Set down word for word the lines that begin the entries and run through the line containing "910 888 500 (1048, 91)". Give nothing further.
*-*-*
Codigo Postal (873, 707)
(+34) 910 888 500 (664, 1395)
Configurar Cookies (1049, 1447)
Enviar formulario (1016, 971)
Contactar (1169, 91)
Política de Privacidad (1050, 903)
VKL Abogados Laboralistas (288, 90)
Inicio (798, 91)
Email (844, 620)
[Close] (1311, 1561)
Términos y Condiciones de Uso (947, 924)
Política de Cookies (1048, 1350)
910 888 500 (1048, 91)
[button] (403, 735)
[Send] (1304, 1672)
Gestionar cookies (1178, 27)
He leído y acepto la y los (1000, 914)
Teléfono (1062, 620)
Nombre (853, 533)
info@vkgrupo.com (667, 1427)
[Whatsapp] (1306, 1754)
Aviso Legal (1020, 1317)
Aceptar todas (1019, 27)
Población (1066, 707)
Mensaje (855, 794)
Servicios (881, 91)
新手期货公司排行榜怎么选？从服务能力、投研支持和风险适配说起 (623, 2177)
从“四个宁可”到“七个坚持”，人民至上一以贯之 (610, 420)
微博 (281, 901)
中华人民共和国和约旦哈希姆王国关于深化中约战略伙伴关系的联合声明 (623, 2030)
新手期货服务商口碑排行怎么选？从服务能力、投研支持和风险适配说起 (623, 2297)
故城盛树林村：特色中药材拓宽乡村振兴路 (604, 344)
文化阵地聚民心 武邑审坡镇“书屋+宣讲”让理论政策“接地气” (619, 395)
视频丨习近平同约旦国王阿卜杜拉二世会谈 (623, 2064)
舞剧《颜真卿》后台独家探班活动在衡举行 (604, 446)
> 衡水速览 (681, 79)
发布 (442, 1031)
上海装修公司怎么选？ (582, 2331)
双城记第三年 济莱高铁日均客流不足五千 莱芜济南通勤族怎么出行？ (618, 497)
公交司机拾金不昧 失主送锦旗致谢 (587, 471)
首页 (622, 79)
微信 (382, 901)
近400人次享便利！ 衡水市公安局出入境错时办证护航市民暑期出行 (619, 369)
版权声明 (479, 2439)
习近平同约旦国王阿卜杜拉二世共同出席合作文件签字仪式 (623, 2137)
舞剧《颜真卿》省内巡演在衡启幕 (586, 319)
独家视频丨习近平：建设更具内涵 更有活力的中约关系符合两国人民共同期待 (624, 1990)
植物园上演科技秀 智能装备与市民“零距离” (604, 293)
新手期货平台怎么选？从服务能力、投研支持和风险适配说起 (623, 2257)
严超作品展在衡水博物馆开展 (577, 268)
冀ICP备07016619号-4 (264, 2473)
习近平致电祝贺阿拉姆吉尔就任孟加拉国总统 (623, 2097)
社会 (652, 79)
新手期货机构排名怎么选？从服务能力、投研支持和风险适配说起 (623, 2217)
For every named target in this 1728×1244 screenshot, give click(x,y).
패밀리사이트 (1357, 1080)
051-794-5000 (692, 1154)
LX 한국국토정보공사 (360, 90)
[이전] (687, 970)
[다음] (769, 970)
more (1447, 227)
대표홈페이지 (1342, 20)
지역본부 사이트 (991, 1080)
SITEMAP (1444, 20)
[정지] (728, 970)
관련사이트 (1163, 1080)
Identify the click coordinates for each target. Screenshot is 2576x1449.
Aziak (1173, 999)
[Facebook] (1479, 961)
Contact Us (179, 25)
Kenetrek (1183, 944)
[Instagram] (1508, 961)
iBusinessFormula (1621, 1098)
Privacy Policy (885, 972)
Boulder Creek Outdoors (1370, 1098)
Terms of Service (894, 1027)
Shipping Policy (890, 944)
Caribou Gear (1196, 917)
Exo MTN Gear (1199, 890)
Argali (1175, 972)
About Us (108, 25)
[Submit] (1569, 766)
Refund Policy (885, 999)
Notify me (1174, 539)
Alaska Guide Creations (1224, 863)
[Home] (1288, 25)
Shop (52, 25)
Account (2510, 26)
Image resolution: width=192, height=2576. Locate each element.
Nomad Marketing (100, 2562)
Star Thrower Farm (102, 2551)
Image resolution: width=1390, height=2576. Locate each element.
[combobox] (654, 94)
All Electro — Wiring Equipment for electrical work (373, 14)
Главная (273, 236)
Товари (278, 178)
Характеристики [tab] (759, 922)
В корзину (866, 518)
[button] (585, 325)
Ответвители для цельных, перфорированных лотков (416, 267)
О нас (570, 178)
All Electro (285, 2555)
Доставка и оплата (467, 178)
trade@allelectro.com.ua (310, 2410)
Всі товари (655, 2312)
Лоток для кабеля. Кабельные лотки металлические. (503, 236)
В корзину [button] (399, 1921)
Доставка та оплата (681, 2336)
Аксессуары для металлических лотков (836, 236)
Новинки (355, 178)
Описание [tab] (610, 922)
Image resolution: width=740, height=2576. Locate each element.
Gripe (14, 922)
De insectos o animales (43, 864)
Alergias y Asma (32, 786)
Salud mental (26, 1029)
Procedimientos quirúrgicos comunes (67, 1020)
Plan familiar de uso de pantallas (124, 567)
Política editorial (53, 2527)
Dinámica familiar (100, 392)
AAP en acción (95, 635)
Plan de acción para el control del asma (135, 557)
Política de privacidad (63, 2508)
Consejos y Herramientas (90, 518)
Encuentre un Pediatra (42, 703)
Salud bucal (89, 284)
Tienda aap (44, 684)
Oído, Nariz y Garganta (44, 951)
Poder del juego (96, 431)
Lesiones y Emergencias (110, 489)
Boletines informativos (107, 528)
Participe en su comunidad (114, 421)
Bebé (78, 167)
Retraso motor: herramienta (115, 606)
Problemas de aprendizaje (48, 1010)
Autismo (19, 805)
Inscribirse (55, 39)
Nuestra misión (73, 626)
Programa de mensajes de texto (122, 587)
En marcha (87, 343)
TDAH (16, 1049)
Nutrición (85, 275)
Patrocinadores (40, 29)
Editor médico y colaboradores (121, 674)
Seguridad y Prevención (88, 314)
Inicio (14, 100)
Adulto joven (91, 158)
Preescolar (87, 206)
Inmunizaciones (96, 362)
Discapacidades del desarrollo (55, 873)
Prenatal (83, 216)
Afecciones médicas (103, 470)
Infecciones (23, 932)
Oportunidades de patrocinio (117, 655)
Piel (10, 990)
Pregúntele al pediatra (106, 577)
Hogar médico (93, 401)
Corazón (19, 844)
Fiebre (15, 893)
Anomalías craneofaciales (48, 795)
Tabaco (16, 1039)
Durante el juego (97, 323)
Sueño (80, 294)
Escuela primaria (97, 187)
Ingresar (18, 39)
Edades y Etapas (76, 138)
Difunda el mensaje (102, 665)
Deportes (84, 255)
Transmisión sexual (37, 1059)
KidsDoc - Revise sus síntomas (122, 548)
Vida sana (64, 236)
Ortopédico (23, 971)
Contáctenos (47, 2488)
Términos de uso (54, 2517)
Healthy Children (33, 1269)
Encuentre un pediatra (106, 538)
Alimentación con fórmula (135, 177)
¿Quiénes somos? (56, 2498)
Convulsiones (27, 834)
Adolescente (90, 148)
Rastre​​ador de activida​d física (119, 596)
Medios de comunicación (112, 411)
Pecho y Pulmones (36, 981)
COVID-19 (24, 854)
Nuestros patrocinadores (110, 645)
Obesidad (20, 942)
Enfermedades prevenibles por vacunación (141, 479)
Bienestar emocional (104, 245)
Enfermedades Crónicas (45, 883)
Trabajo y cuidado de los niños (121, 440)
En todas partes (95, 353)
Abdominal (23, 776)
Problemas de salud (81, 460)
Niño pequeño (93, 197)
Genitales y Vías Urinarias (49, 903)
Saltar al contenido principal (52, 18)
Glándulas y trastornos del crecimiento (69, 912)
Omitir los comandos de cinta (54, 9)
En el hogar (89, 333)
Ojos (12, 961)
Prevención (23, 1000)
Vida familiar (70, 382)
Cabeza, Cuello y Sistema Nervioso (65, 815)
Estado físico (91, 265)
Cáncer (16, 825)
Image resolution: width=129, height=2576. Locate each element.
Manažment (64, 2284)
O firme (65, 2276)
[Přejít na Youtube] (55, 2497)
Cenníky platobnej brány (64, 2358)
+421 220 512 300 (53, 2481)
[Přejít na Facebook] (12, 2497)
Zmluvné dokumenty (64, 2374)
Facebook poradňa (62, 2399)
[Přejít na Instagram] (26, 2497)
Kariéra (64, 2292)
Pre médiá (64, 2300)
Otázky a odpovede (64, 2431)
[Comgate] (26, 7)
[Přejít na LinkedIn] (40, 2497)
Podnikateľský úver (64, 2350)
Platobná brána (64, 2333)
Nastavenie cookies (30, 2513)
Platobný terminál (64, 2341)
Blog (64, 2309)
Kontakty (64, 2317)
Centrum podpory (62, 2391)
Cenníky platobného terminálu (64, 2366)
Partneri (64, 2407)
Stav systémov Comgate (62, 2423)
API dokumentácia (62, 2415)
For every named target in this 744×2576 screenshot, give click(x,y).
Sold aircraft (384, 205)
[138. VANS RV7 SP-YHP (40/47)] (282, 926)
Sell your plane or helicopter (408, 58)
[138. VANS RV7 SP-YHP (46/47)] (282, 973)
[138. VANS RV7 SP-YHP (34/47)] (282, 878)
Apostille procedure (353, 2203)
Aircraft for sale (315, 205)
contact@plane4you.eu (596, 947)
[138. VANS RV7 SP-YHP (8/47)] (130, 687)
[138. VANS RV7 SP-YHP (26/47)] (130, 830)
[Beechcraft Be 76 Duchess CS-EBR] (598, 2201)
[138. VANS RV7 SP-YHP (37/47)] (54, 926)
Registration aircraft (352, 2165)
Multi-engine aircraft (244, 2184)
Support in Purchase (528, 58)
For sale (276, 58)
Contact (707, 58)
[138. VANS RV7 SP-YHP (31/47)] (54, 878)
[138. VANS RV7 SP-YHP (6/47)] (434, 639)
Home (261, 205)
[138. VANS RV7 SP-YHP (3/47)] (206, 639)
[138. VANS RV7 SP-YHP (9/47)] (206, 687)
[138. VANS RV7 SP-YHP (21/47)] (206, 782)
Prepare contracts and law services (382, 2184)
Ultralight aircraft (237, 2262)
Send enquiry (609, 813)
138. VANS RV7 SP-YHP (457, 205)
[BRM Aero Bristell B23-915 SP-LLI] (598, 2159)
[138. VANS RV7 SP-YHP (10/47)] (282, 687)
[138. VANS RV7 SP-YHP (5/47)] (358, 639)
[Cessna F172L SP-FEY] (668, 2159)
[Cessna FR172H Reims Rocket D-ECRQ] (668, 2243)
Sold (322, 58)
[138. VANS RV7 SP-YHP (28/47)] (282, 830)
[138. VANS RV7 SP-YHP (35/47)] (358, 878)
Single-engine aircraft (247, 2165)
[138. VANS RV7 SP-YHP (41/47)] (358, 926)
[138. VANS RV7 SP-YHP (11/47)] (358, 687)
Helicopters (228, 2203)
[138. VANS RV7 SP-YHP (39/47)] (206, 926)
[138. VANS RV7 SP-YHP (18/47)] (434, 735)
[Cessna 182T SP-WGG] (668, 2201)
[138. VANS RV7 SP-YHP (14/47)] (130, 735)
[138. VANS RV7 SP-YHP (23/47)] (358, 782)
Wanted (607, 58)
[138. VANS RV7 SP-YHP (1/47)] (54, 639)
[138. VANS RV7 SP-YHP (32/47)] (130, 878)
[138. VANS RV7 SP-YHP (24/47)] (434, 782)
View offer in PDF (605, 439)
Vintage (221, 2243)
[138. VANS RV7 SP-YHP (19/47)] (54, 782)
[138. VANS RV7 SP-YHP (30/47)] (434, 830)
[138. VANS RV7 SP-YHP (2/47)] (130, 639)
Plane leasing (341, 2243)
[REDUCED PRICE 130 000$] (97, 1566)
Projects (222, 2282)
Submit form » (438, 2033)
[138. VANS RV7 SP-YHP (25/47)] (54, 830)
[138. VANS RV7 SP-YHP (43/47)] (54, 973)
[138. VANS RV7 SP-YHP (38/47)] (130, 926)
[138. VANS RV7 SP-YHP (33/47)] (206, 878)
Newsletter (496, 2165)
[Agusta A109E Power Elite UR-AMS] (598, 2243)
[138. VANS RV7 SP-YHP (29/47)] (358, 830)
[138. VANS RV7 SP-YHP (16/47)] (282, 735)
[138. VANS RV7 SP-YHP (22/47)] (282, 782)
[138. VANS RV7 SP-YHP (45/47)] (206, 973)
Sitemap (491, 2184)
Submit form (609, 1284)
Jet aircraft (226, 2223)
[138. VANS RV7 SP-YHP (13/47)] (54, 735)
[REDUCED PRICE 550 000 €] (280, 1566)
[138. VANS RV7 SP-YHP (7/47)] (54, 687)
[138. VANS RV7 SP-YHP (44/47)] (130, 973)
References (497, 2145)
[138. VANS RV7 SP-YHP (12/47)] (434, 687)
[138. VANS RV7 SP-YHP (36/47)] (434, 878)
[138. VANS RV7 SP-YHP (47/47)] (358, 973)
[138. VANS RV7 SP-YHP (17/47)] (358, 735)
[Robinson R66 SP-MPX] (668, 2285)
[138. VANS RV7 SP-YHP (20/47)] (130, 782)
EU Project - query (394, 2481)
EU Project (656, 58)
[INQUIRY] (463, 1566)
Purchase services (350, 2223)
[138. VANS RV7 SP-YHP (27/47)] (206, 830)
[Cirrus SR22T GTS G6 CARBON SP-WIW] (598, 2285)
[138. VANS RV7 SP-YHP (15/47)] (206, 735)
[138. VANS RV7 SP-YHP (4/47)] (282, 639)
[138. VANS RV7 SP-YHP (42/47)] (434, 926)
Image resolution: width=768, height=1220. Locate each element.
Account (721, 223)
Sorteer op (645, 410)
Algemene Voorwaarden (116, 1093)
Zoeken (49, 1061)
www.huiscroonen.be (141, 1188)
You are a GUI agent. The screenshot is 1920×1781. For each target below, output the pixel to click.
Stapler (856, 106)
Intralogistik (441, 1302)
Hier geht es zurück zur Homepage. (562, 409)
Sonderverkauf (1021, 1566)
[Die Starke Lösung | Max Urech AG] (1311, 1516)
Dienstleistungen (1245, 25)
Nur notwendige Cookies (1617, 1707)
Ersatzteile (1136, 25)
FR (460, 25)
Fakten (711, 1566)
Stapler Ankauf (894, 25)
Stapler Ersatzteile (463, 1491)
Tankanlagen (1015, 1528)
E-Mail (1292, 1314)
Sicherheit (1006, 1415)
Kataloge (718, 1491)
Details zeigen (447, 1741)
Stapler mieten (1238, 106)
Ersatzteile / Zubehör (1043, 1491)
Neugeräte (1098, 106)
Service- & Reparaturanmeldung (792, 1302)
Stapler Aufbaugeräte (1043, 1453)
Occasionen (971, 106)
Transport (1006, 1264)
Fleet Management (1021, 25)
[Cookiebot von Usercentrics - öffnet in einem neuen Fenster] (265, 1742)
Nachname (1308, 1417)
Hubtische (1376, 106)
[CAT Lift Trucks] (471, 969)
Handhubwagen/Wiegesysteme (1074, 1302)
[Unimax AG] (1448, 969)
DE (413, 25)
*-*-*
RESPONSE
Codigo Postal (873, 707)
(+34) 910 888 500 (664, 1395)
Configurar Cookies (1049, 1447)
Enviar formulario (1016, 971)
Contactar (1169, 91)
Política de Privacidad (1050, 903)
VKL Abogados Laboralistas (288, 90)
Inicio (798, 91)
Email (844, 620)
[Close] (1311, 1561)
Términos y Condiciones de Uso (947, 924)
Política de Cookies (1048, 1350)
910 888 500 (1048, 91)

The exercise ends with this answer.